Omg, I couldnt stop laughing at the conversation. Joseph keeps going on and on about food. Winnie plans on bout her next trip there with her husband, and to keep in ind the things to bring like foot scrub, ice water, two eggs (thanks to joseph), towel, etc. YeeTIng keeps talking and adding spice with her slang. And Yuri keeps asking bout attire there. Crystal and I digested our bloated stomach by just laughing.

Then we had 5 mins left, so we went upto look at sportswear. 4th floor. Then this girl looked at me, like recognising me like that. Then she approcahed me and asked some weird question. Its was only then that Crystal and I remembered we were still in our uniforms. LOL. So we told them, uh, sorry we don't belong to this department, we don't know.

As if that wasn't enough. We went to this section of Puma's because Crystal was looking for Puma shoes. While we were mindlessly scaning and browsing, a lady asked me, "Hi, have you got the kids version of the Ferrari shoes?" I went, "Uhmm. I..."

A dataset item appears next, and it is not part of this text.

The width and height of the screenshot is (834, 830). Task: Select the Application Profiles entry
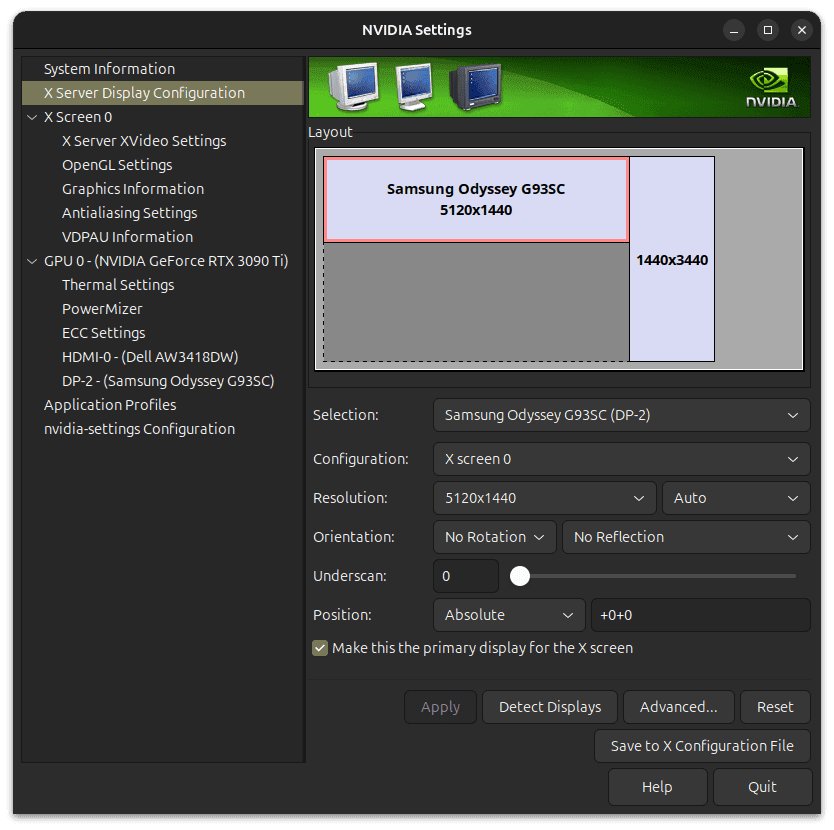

Haven't even answer, then Crystal got bombarded with another question. "Is this all for the sales item?" Crytsal replied, "Actually we dont work here, we are fromdownstairs." I added in amusedly "We are on our break." Customer was like, "OH, you are shopping too?" And her husband gave us an amused but friendly smile.

And when I was looking through Reebok things, the promoter looked at us, and gave us a curious face. LOL. "Can I help you?" He must have thought we were looking for a price tag of a random item.

I tell you, we didnt stay longer, just went downstairs to quickly sign back in. Of course, not without the usual toilet trips and locker-hang-around-for-a-whiles.

Oh. And on my last day, I broke a ceramic pot. Yu know the huge Korean pots used to keep food warm and all. The box even had a huge fragile sticker slapped on it.
$68 bucks.
I just dropped it on the ground. The indians were like GASPPPS. And I swear the promoter jumped.

"Orh, ni si liao ni si liao!" (You die liao you die liao)

Yeeting saw the commotion and came over. "Open and check, nvm." SO we did. The promoter did the honours man. She took out the lid first. Flicked her fingers at it. Intact.

The indian guy and his family, yeeting, me and promoter heaved a sign of relief. Promoter removed the lid, and everyone went AWWW, GASPS, etc. I just looked on in shock. She did this really comical action many of us probably have seen on msn.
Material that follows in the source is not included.